=== Begin Enclosure ===
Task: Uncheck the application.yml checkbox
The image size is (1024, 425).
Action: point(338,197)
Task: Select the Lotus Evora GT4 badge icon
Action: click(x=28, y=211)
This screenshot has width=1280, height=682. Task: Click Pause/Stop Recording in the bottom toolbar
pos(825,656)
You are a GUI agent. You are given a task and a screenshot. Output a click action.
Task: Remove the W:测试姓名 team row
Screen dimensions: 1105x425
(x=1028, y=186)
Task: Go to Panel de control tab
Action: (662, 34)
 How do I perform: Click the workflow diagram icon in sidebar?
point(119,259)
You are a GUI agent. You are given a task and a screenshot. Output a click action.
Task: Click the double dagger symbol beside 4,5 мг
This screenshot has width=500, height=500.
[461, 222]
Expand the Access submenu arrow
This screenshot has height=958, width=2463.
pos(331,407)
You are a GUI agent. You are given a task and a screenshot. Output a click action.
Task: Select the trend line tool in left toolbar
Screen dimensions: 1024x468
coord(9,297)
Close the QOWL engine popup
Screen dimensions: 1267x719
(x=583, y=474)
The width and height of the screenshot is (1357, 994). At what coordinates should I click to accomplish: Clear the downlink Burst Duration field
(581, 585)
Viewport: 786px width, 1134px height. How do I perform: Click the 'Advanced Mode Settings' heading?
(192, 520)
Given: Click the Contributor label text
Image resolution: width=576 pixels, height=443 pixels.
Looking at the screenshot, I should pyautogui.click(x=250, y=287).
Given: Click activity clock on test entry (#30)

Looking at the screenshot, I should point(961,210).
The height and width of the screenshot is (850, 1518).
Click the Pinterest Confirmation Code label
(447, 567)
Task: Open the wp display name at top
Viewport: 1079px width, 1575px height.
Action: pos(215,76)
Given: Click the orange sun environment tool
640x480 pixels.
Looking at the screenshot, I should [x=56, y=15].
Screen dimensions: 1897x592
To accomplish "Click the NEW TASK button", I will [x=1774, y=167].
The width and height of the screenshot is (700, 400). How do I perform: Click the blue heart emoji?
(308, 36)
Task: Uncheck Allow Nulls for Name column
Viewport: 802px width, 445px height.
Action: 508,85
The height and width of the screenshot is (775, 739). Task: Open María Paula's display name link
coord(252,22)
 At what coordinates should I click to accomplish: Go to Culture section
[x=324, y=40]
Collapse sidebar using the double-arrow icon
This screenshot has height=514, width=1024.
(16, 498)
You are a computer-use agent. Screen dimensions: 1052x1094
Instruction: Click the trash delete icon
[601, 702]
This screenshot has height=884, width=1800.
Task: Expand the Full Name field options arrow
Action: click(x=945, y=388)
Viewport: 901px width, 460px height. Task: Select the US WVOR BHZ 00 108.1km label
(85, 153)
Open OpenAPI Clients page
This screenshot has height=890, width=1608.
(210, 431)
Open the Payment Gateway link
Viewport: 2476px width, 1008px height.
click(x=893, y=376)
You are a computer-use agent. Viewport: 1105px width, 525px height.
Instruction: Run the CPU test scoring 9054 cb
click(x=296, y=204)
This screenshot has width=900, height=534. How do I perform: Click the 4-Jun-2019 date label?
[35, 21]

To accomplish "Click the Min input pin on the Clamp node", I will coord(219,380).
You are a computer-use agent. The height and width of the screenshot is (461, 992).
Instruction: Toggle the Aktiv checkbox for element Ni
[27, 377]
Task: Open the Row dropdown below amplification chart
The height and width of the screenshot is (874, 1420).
=== End Enclosure ===
» **What to work on**
All of the material is to be retyped verbatim.

» **Solved problem**
Task: Uncheck the application.yml checkbox
The image size is (1024, 425).
Action: point(338,197)
Task: Select the Lotus Evora GT4 badge icon
Action: click(x=28, y=211)
This screenshot has width=1280, height=682. Task: Click Pause/Stop Recording in the bottom toolbar
pos(825,656)
You are a GUI agent. You are given a task and a screenshot. Output a click action.
Task: Remove the W:测试姓名 team row
Screen dimensions: 1105x425
(x=1028, y=186)
Task: Go to Panel de control tab
Action: (662, 34)
 How do I perform: Click the workflow diagram icon in sidebar?
point(119,259)
You are a GUI agent. You are given a task and a screenshot. Output a click action.
Task: Click the double dagger symbol beside 4,5 мг
This screenshot has width=500, height=500.
[461, 222]
Expand the Access submenu arrow
This screenshot has height=958, width=2463.
pos(331,407)
You are a GUI agent. You are given a task and a screenshot. Output a click action.
Task: Select the trend line tool in left toolbar
Screen dimensions: 1024x468
coord(9,297)
Close the QOWL engine popup
Screen dimensions: 1267x719
(x=583, y=474)
The width and height of the screenshot is (1357, 994). At what coordinates should I click to accomplish: Clear the downlink Burst Duration field
(581, 585)
Viewport: 786px width, 1134px height. How do I perform: Click the 'Advanced Mode Settings' heading?
(192, 520)
Given: Click the Contributor label text
Image resolution: width=576 pixels, height=443 pixels.
Looking at the screenshot, I should pyautogui.click(x=250, y=287).
Given: Click activity clock on test entry (#30)

Looking at the screenshot, I should point(961,210).
The height and width of the screenshot is (850, 1518).
Click the Pinterest Confirmation Code label
(447, 567)
Task: Open the wp display name at top
Viewport: 1079px width, 1575px height.
Action: pos(215,76)
Given: Click the orange sun environment tool
640x480 pixels.
Looking at the screenshot, I should [x=56, y=15].
Screen dimensions: 1897x592
To accomplish "Click the NEW TASK button", I will [x=1774, y=167].
The width and height of the screenshot is (700, 400). How do I perform: Click the blue heart emoji?
(308, 36)
Task: Uncheck Allow Nulls for Name column
Viewport: 802px width, 445px height.
Action: 508,85
The height and width of the screenshot is (775, 739). Task: Open María Paula's display name link
coord(252,22)
 At what coordinates should I click to accomplish: Go to Culture section
[x=324, y=40]
Collapse sidebar using the double-arrow icon
This screenshot has height=514, width=1024.
(16, 498)
You are a computer-use agent. Screen dimensions: 1052x1094
Instruction: Click the trash delete icon
[601, 702]
This screenshot has height=884, width=1800.
Task: Expand the Full Name field options arrow
Action: click(x=945, y=388)
Viewport: 901px width, 460px height. Task: Select the US WVOR BHZ 00 108.1km label
(85, 153)
Open OpenAPI Clients page
This screenshot has height=890, width=1608.
(210, 431)
Open the Payment Gateway link
Viewport: 2476px width, 1008px height.
click(x=893, y=376)
You are a computer-use agent. Viewport: 1105px width, 525px height.
Instruction: Run the CPU test scoring 9054 cb
click(x=296, y=204)
This screenshot has width=900, height=534. How do I perform: Click the 4-Jun-2019 date label?
[35, 21]

To accomplish "Click the Min input pin on the Clamp node", I will coord(219,380).
You are a computer-use agent. The height and width of the screenshot is (461, 992).
Instruction: Toggle the Aktiv checkbox for element Ni
[27, 377]
Task: Open the Row dropdown below amplification chart
The height and width of the screenshot is (874, 1420).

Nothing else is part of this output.